Alain Bauer, professeur de criminologie au Conservatoire national des arts et métiers, est l’auteur des ouvrages "Tu ne tueras point" et "Au bout de l’enquête", parus aux éditions Fayard et First.

Assistons-nous à une banalisation de la violence chez les jeunes ?

Le phénomène cumulatif émeut naturellement, surtout du fait de la létalité de ces actions. Il est incontestable qu’elles marquent une dégradation comparable à celle connue dans le reste de la société. L’indicateur le plus fiable du niveau de violence d’une société, le nombre d’homicides, a connu un effondrement pendant des siècles : le plus bas est atteint en 2012, à moins de 700, mais remonte à plus de 1 000 en 2023 et même 5 000, plus haut niveau historique, en intégrant les tentatives. Il y a donc une dégradation générale, chez les jeunes comme dans le reste de la société.

Cette violence est-elle en nette augmentation ?

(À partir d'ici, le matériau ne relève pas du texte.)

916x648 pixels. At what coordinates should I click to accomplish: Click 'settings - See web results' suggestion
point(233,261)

Sur cinq siècles, on est passé, en période de paix, de 150 homicides pour 100 000 habitants à moins d’un. Mais il existe une forte reprise des homicidités (homicides et tentatives), depuis une dizaine d’années. Si les cycles varient, celui que nous vivons montre une véritable dégradation.

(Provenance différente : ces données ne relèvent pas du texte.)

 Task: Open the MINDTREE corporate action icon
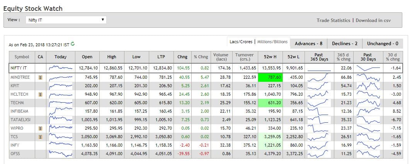pyautogui.click(x=40, y=78)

Les réseaux sociaux contribuent-ils à cette évolution ?

Indiscutablement, les "trolls" ont débordé internet et les réseaux sociaux, créant une "rageosphère" intense, dépassant par leurs effets le harcèlement scolaire déjà profondément ancré. L’addiction aux réseaux et la puissance des dispositifs de diffusion de la haine en ligne contribuent largement à la détérioration des relations et surtout à la permanence des agressions en ligne, qui poursuivent les victimes hors des établissements, contribuant à une spirale de violence sans fin.

Faut-il légiférer sur les réseaux sociaux et décider par exemple de supprimer l’anonymat ?

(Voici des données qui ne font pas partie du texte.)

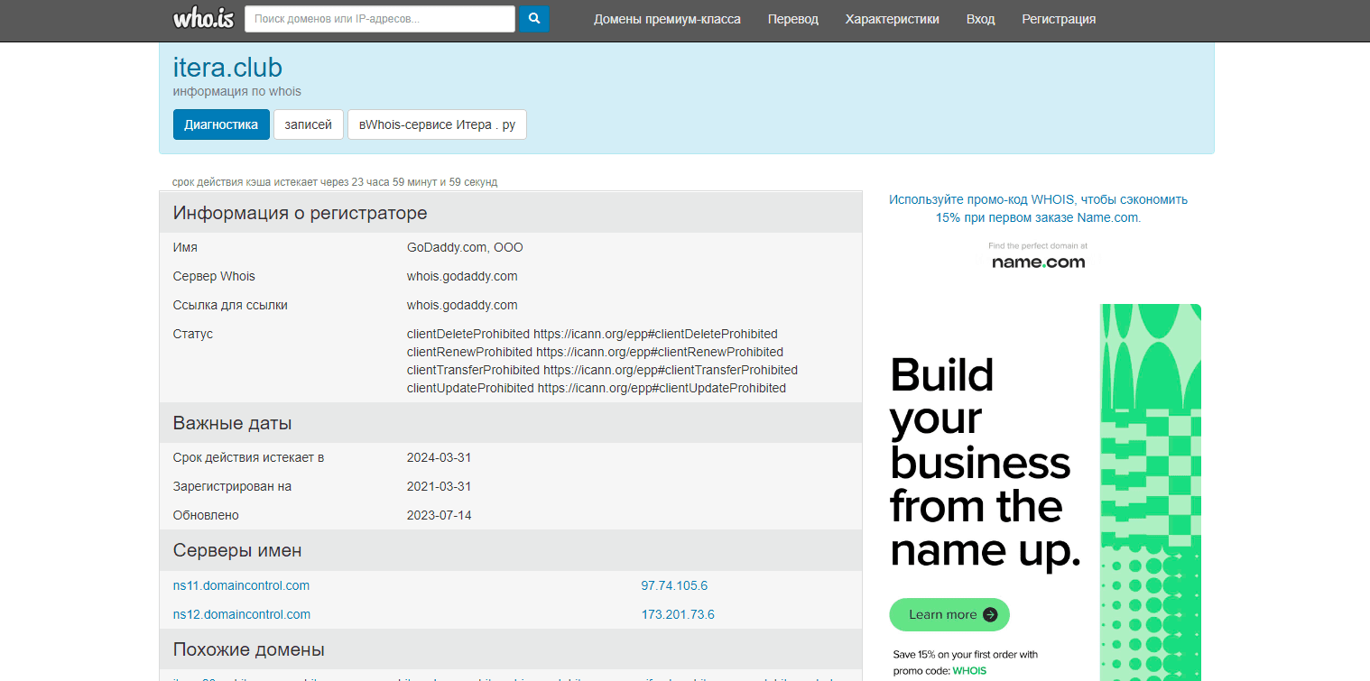Open the ns11.domaincontrol.com name server link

Il semble en tout cas indispensable de créer une identité numérique associée à l’état civil, qui impose la responsabilisation des auteurs d’insultes et de menaces. Il est nécessaire d’établir un code de la route numérique, pour permettre à chacun de circuler en sûreté et en sécurité.
Et sans doute aussi de réduire l’intensité de l’addiction aux outils.

Les parents sont-ils aussi largement responsables, comme le dit le garde des Sceaux ?

Ils le sont par nature. Mais dans de nombreux cas, ils sont plus "licenciés" que démissionnaires. Ils ont parfois même peur de leur propre enfant. Si la sanction est parfois nécessaire, l’assistance éducative semble plus adéquate. Les pratiques sociales ont beaucoup évolué dans le temps, transformant souvent les parents en consommateurs d’école et provoquant les effets associés dans la relation avec l’institution scolaire.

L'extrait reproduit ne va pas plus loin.